Desde o início da pandemia, Washington registrou 39.300 casos de Covid-19 e 992 mortes —74% das vítimas eram pessoas negras, que representam 46% da população da cidade.
Até o fim de janeiro, 17.520 dos que haviam recebido ao menos uma dose da vacina na cidade eram pessoas brancas, ante 9.967 negras.
Pesquisas recentes mostram que 60% dos americanos querem receber o imunizante. As pessoas negras, porém, representam historicamente a minoria mais cética nos EUA quando o assunto é vacina —apenas 42% afirmam estar dispostos a tomar a primeira dose.
As consultas para vacinação nos EUA podem ser feitas por telefone, mas há muita reclamação de linhas congestionadas ou de esgotamento dos horários disponíveis em poucos minutos.
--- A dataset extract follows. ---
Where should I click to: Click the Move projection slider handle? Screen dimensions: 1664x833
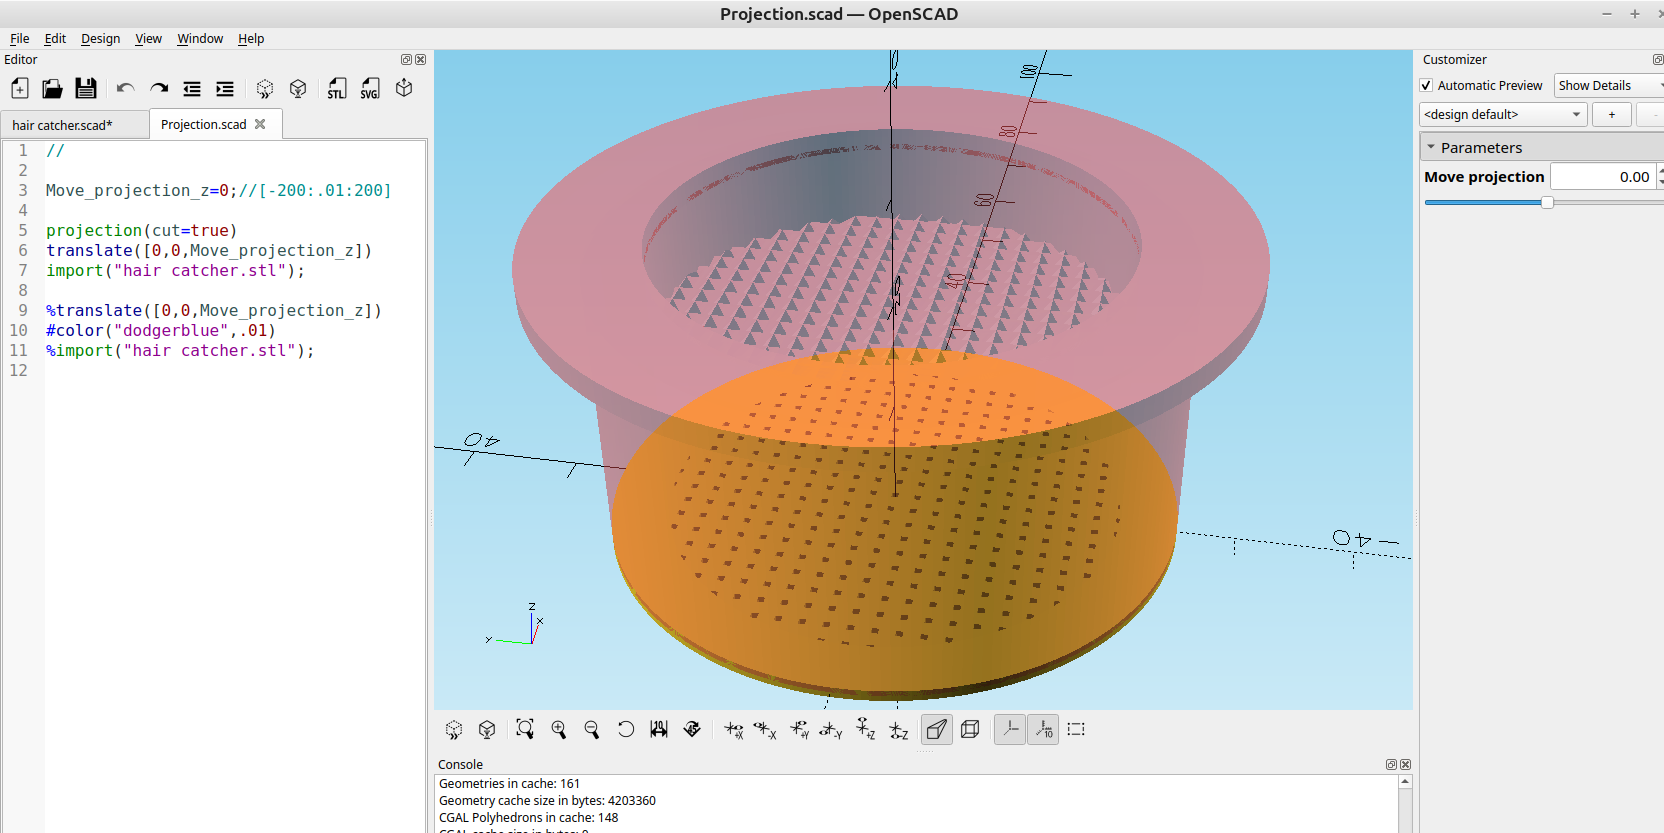coord(1547,203)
Dessa forma, acaba tendo vantagem quem consegue ser ágil no agendamento online, com acesso a computadores ou celulares com bons provedores de internet, além de carro e rotina flexível para chegar ao local de imunização.
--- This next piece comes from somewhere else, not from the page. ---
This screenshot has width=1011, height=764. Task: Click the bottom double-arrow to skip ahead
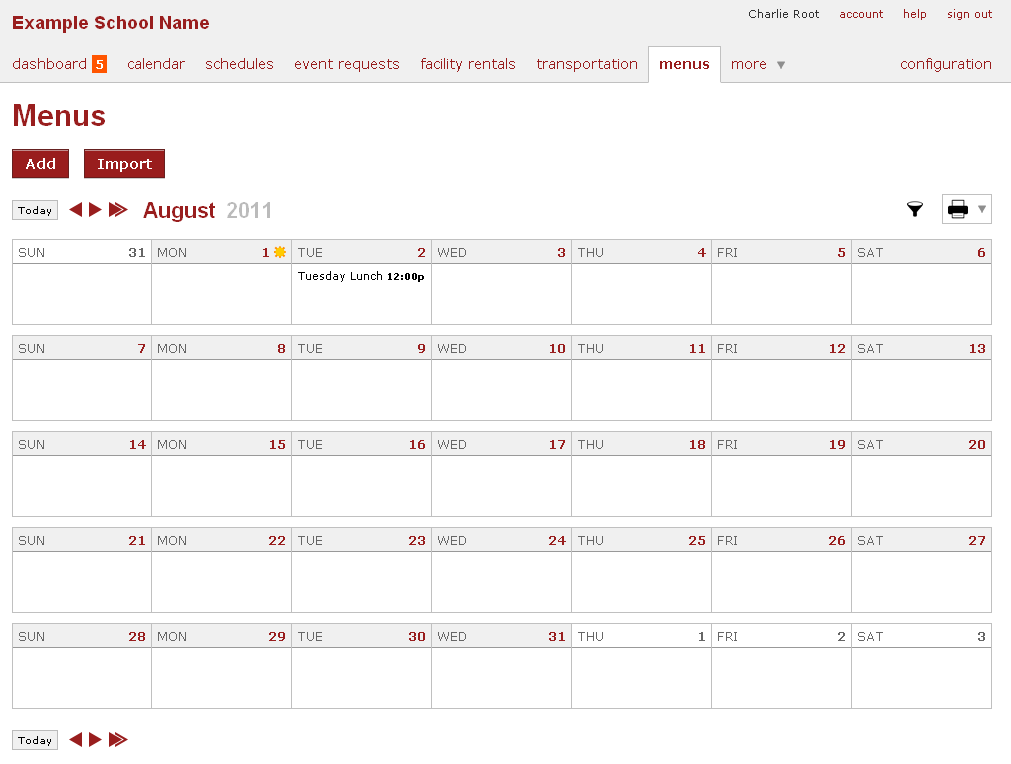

No site da prefeitura, há o comunicado de que é preciso “um navegador moderno —como Chrome, Safari, Edge ou Firefox”— para que seja possível fazer o agendamento. “Internet Explorer [um dos mais comuns] não irá funcionar”, avisa o portal.
Harris afirma não ter ideia do que é um navegador e comemora ter conseguido agendar sua consulta por telefone. Mas ainda não tinha ouvido falar do mutirão porta a porta no distrito 8, nem sabia que o sistema estava abrindo mais vagas para vacinação no seu bairro.
A falta de informação entre os mais velhos e o desnível entre pobres, ricos, brancos e negros na campanha de imunização não se restringem a Washington.
De acordo com pesquisa da Kaiser Family Foundation, 6 em cada 10 americanos com 65 anos ou mais relatam não saber onde ou quando podem ser vacinados contra a Covid-19 —nos EUA, o cronograma é definido por cada um dos 50 estados.
Na capital, 105.575 doses de vacinas foram entregues até 13 de fevereiro, e 82% delas foram administradas.
A prefeita da cidade, a democrata Muriel Bowser, admite que a atual demanda de vacinas é “muito maior do que o fornecimento que estamos recebendo do governo federal”, a despeito dos problemas de logística e desigualdade na distribuição.
Nas últimas semanas, a prefeitura quadruplicou o número de atendentes para marcar agendamentos por telefone —agora são 200 pessoas em linha— e abriu quase 2.000 vagas para vacinação nos distritos mais pobres.
Em oito dias, o número de vacinados no distrito 8 aumentou de 1.258 para 1.650, mas o índice ainda está muito abaixo das 7.511 pessoas que já receberam a primeira dose no abastado distrito 3 —nacionalmente, os EUA têm vacinado pouco mais de 1 milhão de pessoas por dia.
Na região mais carente de Washington, além do hospital onde Harris recebeu sua dose, ao menos um supermercado e uma igreja têm aplicado a vacina nos moradores.
Uma funcionária do supermercado diz que tem imunizado até 20 pessoas por dia, mas não é sempre que consegue alcançar esse número.
As vacinas que sobram, explica, são aplicadas em pessoas que aparecem mesmo sem hora marcada. Muitas vezes, elas vêm de outros bairros —porque têm carro ou podem pagar pelo Uber em um deslocamento de quase 30 minutos e US$ 30 (R$ 160) desde o centro da cidade.